_Data for this task:_
= = = = = = =

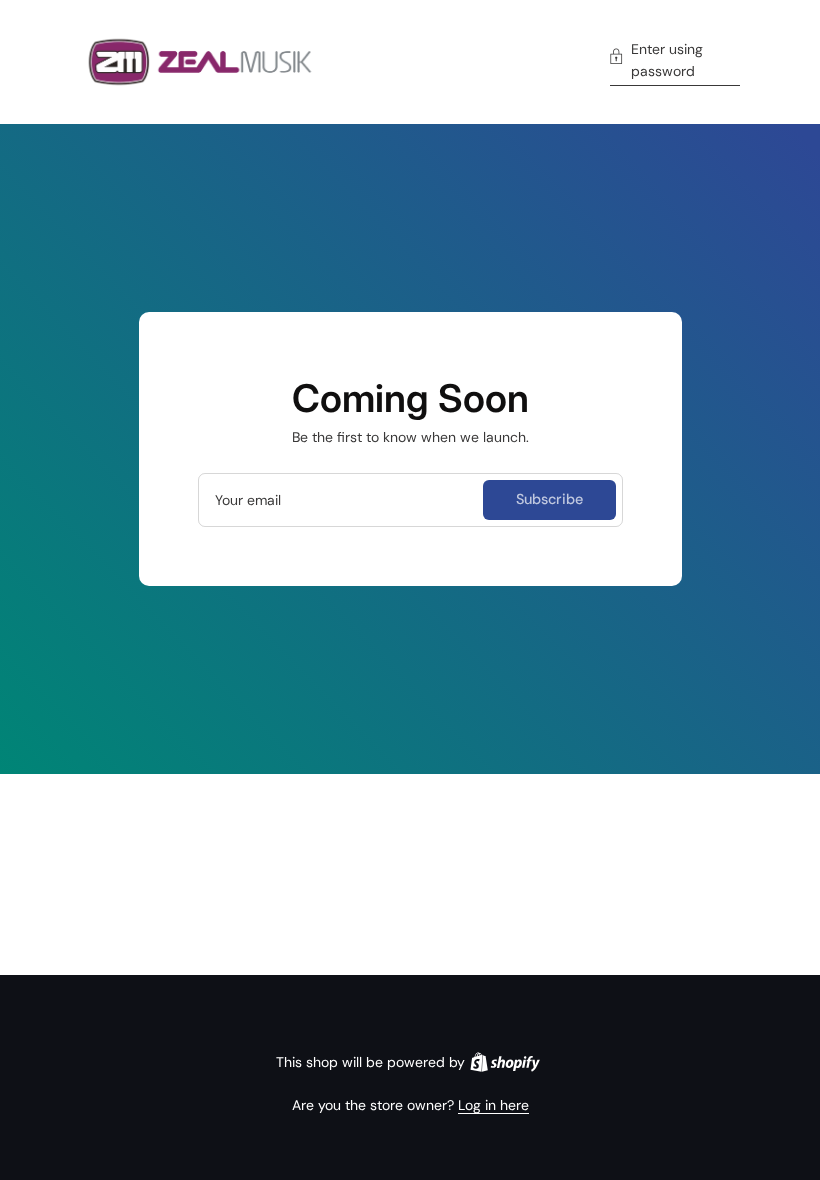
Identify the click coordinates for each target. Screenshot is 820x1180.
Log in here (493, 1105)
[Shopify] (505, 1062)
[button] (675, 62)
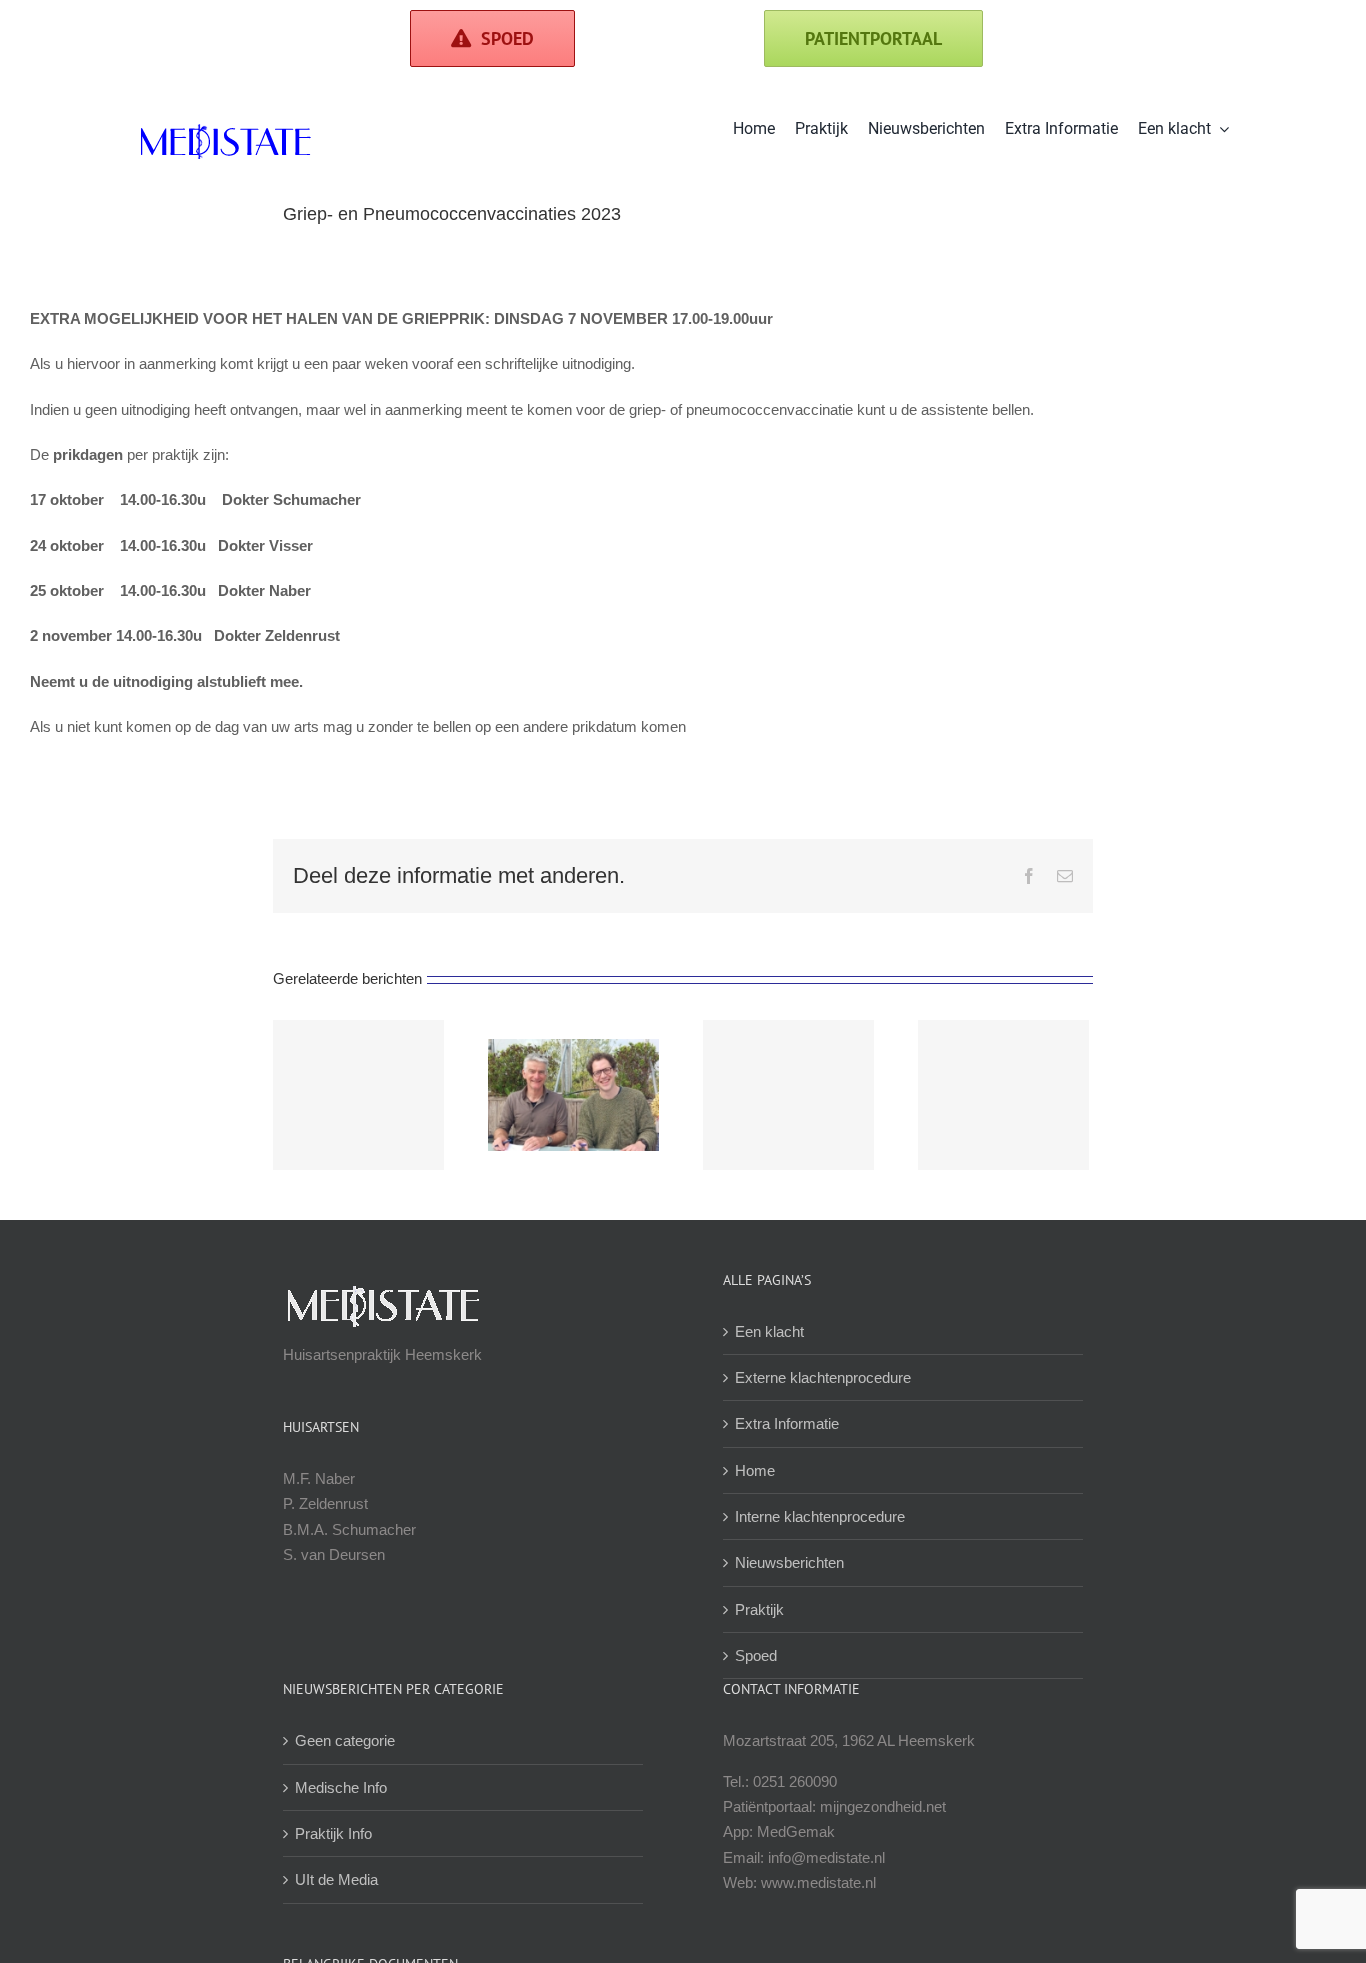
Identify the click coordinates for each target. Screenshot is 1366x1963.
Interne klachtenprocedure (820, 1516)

= = = = = = =

If a line falls between the one containing "Log in here (493, 1105)" and the last line of the records above, inclusive, restate it exactly; leave out the pictures and everything else.

_Answer box:_
Log in here (493, 1105)
[Shopify] (505, 1062)
[button] (675, 62)
Identify the click coordinates for each target. Screenshot is 1366x1963.
Interne klachtenprocedure (820, 1516)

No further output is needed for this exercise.